▶ [Stated exercise]:
Can you rewrite the listing lines as a JSON list of strings, one string per line with blank lines left out, starting at the line that contains "Click the small red minus mark" and ending at the line that contains "Click the 160.96"?

▶ [Record extracts]:
________________________

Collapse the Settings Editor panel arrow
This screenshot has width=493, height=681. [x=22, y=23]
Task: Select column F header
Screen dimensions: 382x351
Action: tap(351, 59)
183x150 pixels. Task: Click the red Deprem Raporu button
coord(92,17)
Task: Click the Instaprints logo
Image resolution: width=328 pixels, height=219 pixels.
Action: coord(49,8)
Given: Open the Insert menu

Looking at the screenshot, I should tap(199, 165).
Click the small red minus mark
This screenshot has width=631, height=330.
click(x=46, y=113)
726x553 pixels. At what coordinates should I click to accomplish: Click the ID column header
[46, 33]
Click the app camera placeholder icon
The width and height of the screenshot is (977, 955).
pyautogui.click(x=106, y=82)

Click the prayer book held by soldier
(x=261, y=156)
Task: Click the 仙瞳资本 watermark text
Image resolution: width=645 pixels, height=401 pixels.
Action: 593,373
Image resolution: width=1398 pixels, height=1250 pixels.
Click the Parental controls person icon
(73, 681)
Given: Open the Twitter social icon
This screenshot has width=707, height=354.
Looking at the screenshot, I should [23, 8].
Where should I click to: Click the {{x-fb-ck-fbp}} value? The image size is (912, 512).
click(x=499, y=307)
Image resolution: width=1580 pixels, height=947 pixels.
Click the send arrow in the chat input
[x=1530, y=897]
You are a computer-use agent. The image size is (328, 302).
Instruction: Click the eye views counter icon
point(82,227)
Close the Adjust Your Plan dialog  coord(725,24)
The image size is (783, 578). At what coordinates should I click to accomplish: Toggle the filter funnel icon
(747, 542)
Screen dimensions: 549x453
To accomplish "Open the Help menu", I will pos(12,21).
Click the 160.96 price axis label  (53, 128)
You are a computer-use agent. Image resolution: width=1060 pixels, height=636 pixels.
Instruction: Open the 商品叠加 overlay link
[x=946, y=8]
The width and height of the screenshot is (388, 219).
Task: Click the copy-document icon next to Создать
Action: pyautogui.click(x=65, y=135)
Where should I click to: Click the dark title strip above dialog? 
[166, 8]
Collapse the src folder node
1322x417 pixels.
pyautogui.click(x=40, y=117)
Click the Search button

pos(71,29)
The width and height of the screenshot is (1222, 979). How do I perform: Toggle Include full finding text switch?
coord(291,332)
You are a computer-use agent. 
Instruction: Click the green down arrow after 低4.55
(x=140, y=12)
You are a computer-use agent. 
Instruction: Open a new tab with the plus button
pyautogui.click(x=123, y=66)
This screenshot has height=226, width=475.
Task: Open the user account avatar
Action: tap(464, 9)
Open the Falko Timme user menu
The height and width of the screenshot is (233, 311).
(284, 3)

________________________

▶ [Right answer]:
[
  "Click the small red minus mark",
  "This screenshot has width=631, height=330.",
  "click(x=46, y=113)",
  "726x553 pixels. At what coordinates should I click to accomplish: Click the ID column header",
  "[46, 33]",
  "Click the app camera placeholder icon",
  "The width and height of the screenshot is (977, 955).",
  "pyautogui.click(x=106, y=82)",
  "Click the prayer book held by soldier",
  "(x=261, y=156)",
  "Task: Click the 仙瞳资本 watermark text",
  "Image resolution: width=645 pixels, height=401 pixels.",
  "Action: 593,373",
  "Image resolution: width=1398 pixels, height=1250 pixels.",
  "Click the Parental controls person icon",
  "(73, 681)",
  "Given: Open the Twitter social icon",
  "This screenshot has width=707, height=354.",
  "Looking at the screenshot, I should [23, 8].",
  "Where should I click to: Click the {{x-fb-ck-fbp}} value? The image size is (912, 512).",
  "click(x=499, y=307)",
  "Image resolution: width=1580 pixels, height=947 pixels.",
  "Click the send arrow in the chat input",
  "[x=1530, y=897]",
  "You are a computer-use agent. The image size is (328, 302).",
  "Instruction: Click the eye views counter icon",
  "point(82,227)",
  "Close the Adjust Your Plan dialog  coord(725,24)",
  "The image size is (783, 578). At what coordinates should I click to accomplish: Toggle the filter funnel icon",
  "(747, 542)",
  "Screen dimensions: 549x453",
  "To accomplish \"Open the Help menu\", I will pos(12,21).",
  "Click the 160.96 price axis label  (53, 128)"
]